=== SOURCE DOCUMENT ===
1936 Danzig consular (!) passport used for the Mandate.

 

Another fascinating pre-war travel document being used by a Jewish teenager to leave her home and family to find a safer and better place to live. Today, with the facts all clear about the events that unfolded during the war, we can say without any shadow of a doubt that she was very lucky, and her decision, or most likely her family’s decision to send her abroad saved her life.

 

The document, on its own is a superb rare example when it comes to travel documents being issued, meaning, the TYPE of the document is exceptional and also the LOCATION it was issued at, being a consular issue is a first-timer for me indeed, and was very excited when I saw it.

 

The article will focus, briefly on one subject, which is the issuer of a visa located inside this passport, a Swedish diplomat who endorsed the passport from his country’s consulate in the Free City of Danzig.
=== SUPPLIED MATERIAL ===
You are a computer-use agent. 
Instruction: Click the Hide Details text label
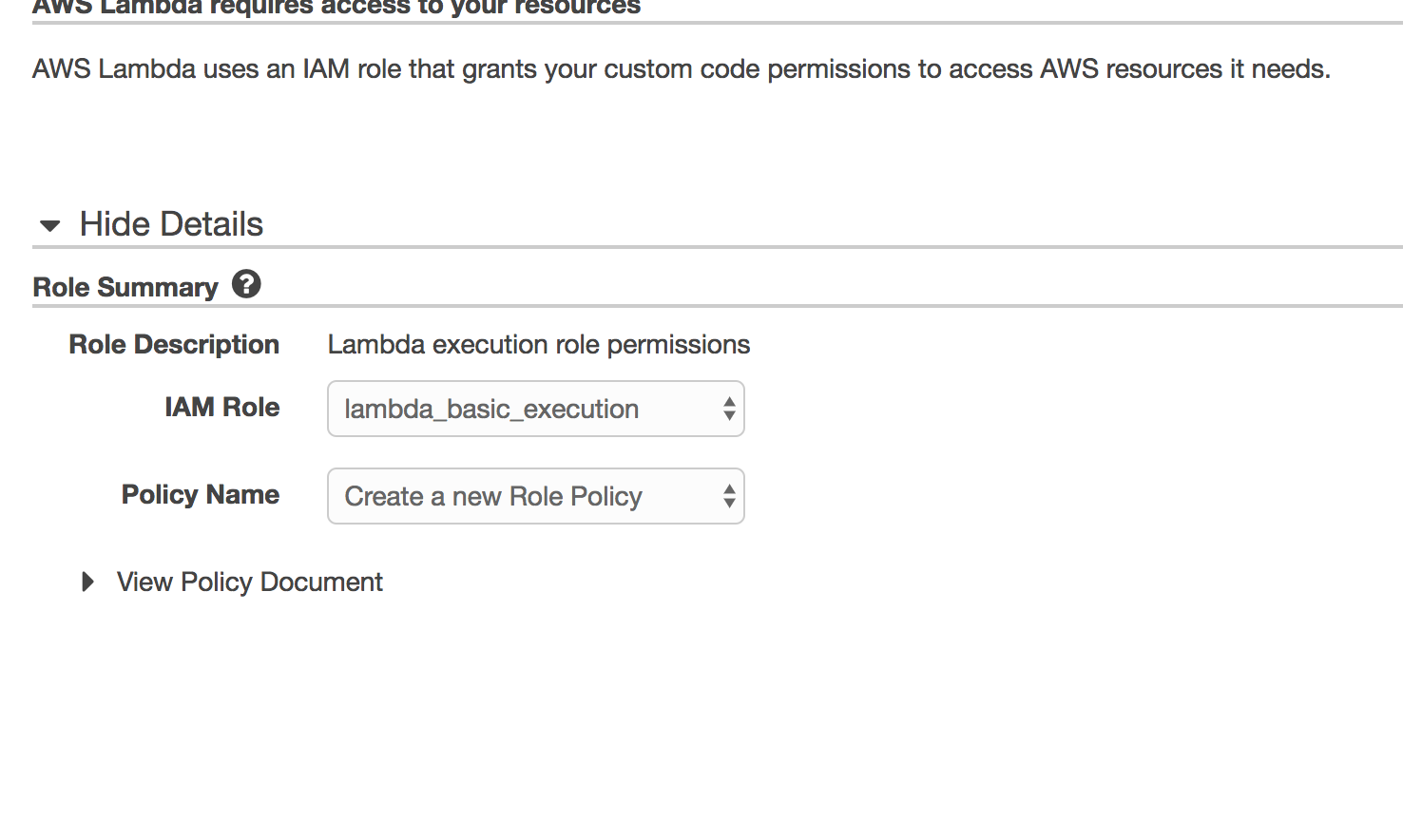click(171, 224)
===
CHALLENGES>
1. From the Danzig passport article, pull out the passage starting with "Another fascinating pre-war" and going on through "City of Danzig.", copied word for word.
2. Answer these questions using the Danzig passport article:
(a) In what year was the passport issued?
(b) Who used the document to leave her home and family?
(c) What nationality was the diplomat who endorsed the passport?
3. Write what comes next in the Danzig passport article, picking up after its last sentence.

THE RESULTS>
1.
Another fascinating pre-war travel document being used by a Jewish teenager to leave her home and family to find a safer and better place to live. Today, with the facts all clear about the events that unfolded during the war, we can say without any shadow of a doubt that she was very lucky, and her decision, or most likely her family’s decision to send her abroad saved her life.

 

The document, on its own is a superb rare example when it comes to travel documents being issued, meaning, the TYPE of the document is exceptional and also the LOCATION it was issued at, being a consular issue is a first-timer for me indeed, and was very excited when I saw it.

 

The article will focus, briefly on one subject, which is the issuer of a visa located inside this passport, a Swedish diplomat who endorsed the passport from his country’s consulate in the Free City of Danzig.

2.
(a) 1936
(b) A Jewish teenager
(c) Swedish

3.
The city was a post-WWI entity that was erected following the Treaty of Versailles from 1919, and specifically as stated inside it clearly indicates that this semi-autonomous region would be separated from the Weimar Republic and the newly established Second Polish Republic. The “state-within-a-state” like city existed for about 19 years and became part of the Third Reich following the German Invasion of Poland on September 1st 1939, the outbreak of World War II. The city would be then part of Germany and incorporated into a newly formed region known as Reichsgau Danzig-West Prussia.

 

Before the war Sweden sent one of it’s diplomats to the city, consul Torsten Johan Fredrik Bergendahl, who would return to it after the war again, but this time to the Polish city of Gdańsk in 1946, and remain there for a couple of years. It is during this time that his duties would spark some controversy since it was alleged, in some cases, that he assisted or turned a blind eye to the evacuation of political refugees to Sweden by the assistance of Swedish vessels at port and some allegations of direct intervention by him on this matter: he was even “credited” for the fleeing out of Poland of Polish politician Stefan Korboński.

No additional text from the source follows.